This is how you do it: Black Velvet in one hand, big, 1 kilo slab of soda bread in the other. Bubbling pan of Guinness Beef Stew on the stove, spuds and cabbage ready for the Colcannon.
The bread started life as Waterford Soda Bread in Dan Lepard’s The Handmade Loaf published 20 years ago. According to my Big Black Book (an early form of recording data with pencil and paper – pre-spreadsheet even!) by November 2007 the recipe had become:
Wholemeal Wheat Flour – 420g
Wheatgerm – 80g
Butter – 30g
Baking Soda – 6g
Salt – 6g
Buttermilk – 476g
Milk – 24g
Honey – 12g
Now that I’m milling my own flour I can produce coarse wholemeal and I’ve plenty of bran, perfect for soda bread. So the bran substitutes for the wheatgerm. Being in possession of a jar of Cosyn Cymru finest ewes’ yoghurt I used that instead of the buttermilk, and, because it is set, used it half-and-half with the milk – 250g each (even then I had to add a good extra dash of milk to the mix).
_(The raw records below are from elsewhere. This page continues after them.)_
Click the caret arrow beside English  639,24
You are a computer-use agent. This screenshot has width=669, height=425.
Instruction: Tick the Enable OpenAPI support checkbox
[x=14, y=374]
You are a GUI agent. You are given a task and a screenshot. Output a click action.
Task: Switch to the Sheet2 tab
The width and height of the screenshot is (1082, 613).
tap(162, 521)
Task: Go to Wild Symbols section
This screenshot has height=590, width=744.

So, preheat the oven to 200C (same top and bottom in the Pico). I used a 7″ square roasting tin, buttered and well sprinkled with bran.
Mix the flour and bran and rub in the butter. Mix in the soda and salt. In a separate bowl mix the liquids and the honey. Cut a square of kitchen foil big enough to cover the tin (stops the middle from rising too much according to Mr Lepard).
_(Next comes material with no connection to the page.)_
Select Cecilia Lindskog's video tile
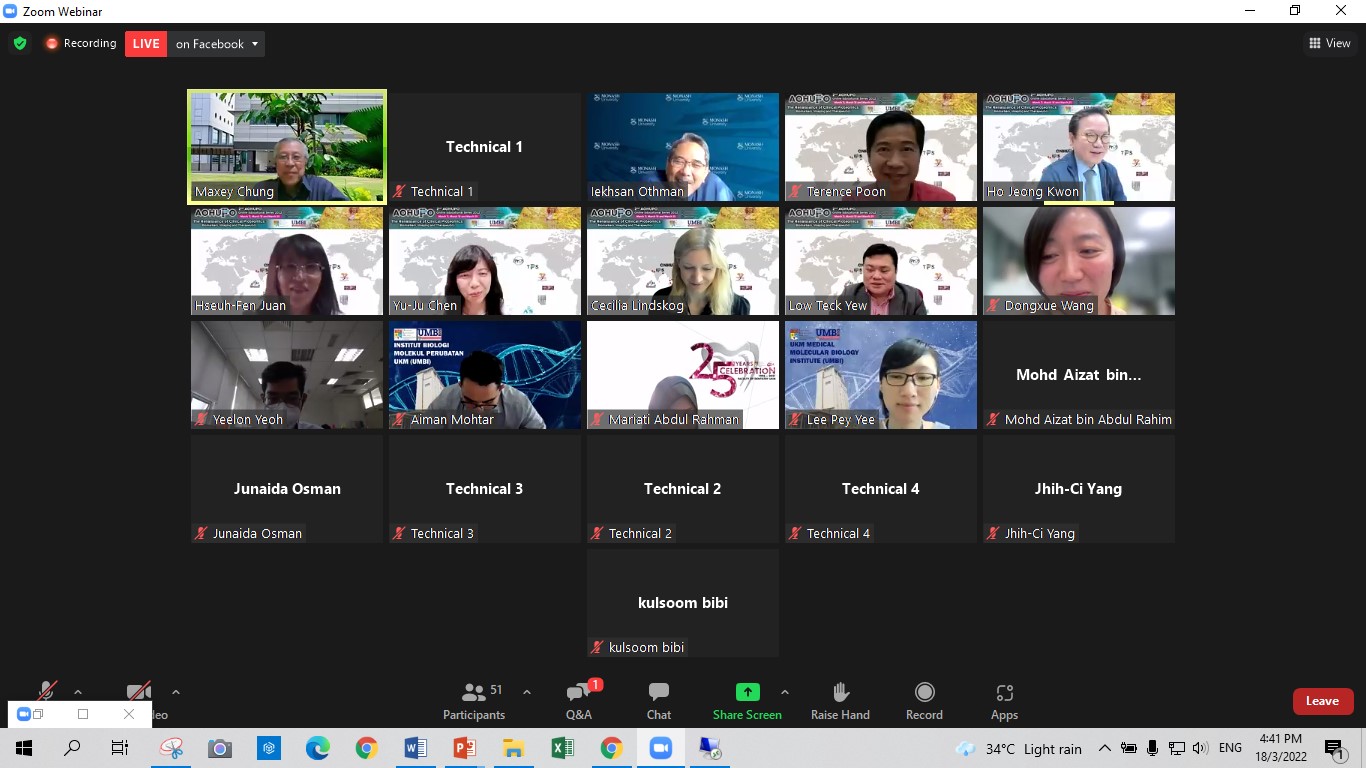[682, 261]
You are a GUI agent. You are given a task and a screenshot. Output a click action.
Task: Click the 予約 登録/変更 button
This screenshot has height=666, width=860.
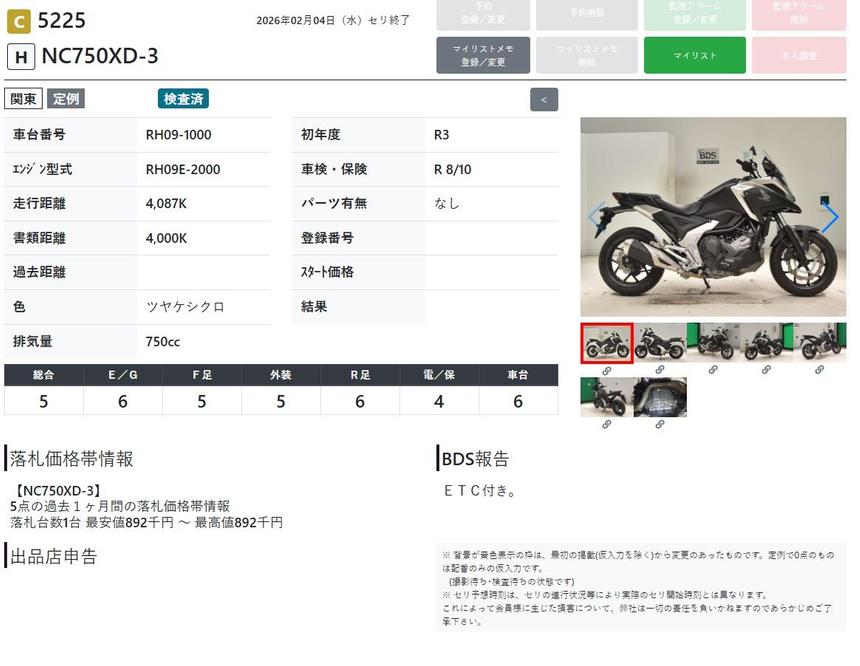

When you are ready to bake, stir the liquids into the flour mix, scrape the mix into the tin, smooth the surface, sprinkle with bran, cover with foil and get it straight in the oven.
Bake for 25 minutes, remove the foil and bake for a second 25 minutes.
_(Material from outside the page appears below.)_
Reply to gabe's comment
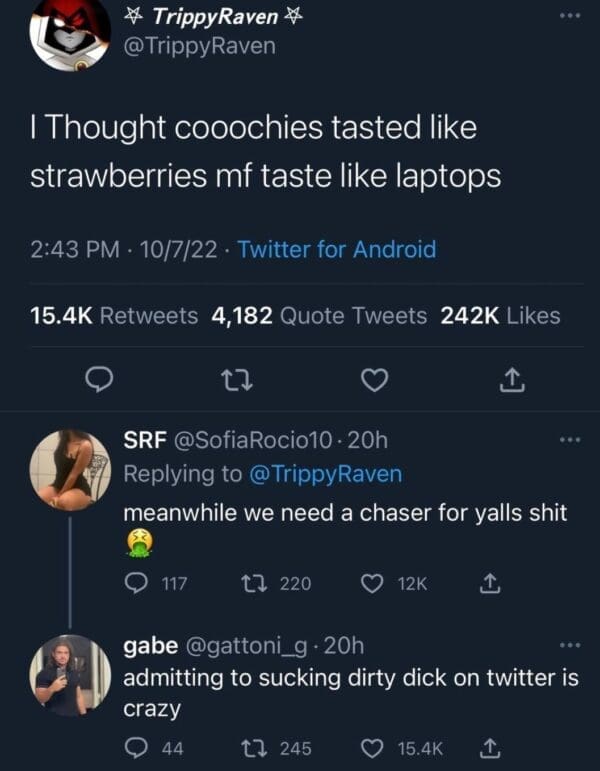Image resolution: width=600 pixels, height=771 pixels. click(x=137, y=747)
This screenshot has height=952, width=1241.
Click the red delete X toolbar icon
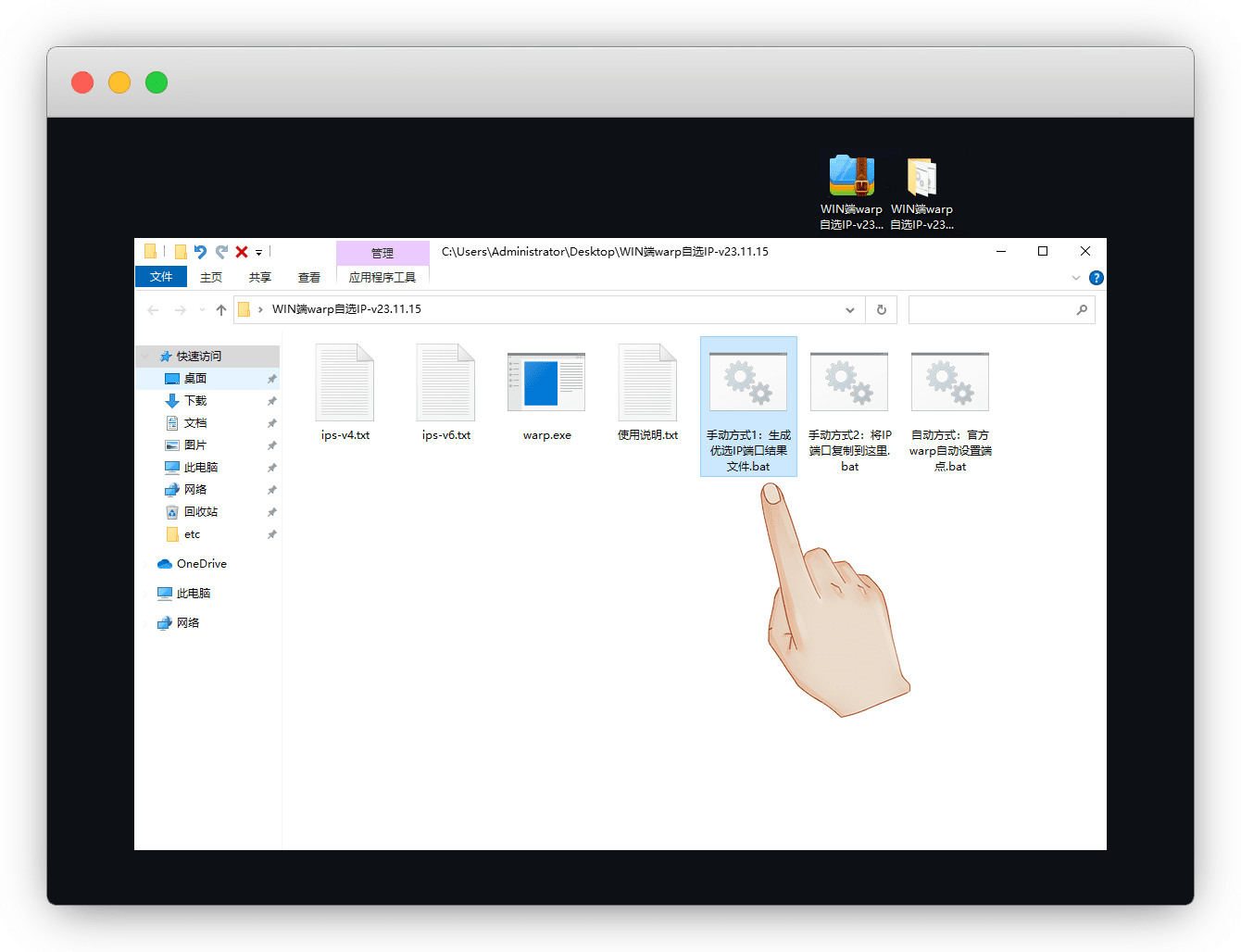(242, 252)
The odd slice, still just slightly warm from the oven and given a good buttering, is all you need for a nibble as you sip your Black Velvet and wait for the stew to reach perfection.
From the speakers, Frank Harte, Donal Lunny, Lankum, Planxty, Moving Hearts, Andy Irvine, Christy Moore, Skippers Alley – there’s a few days’ worth to choose from …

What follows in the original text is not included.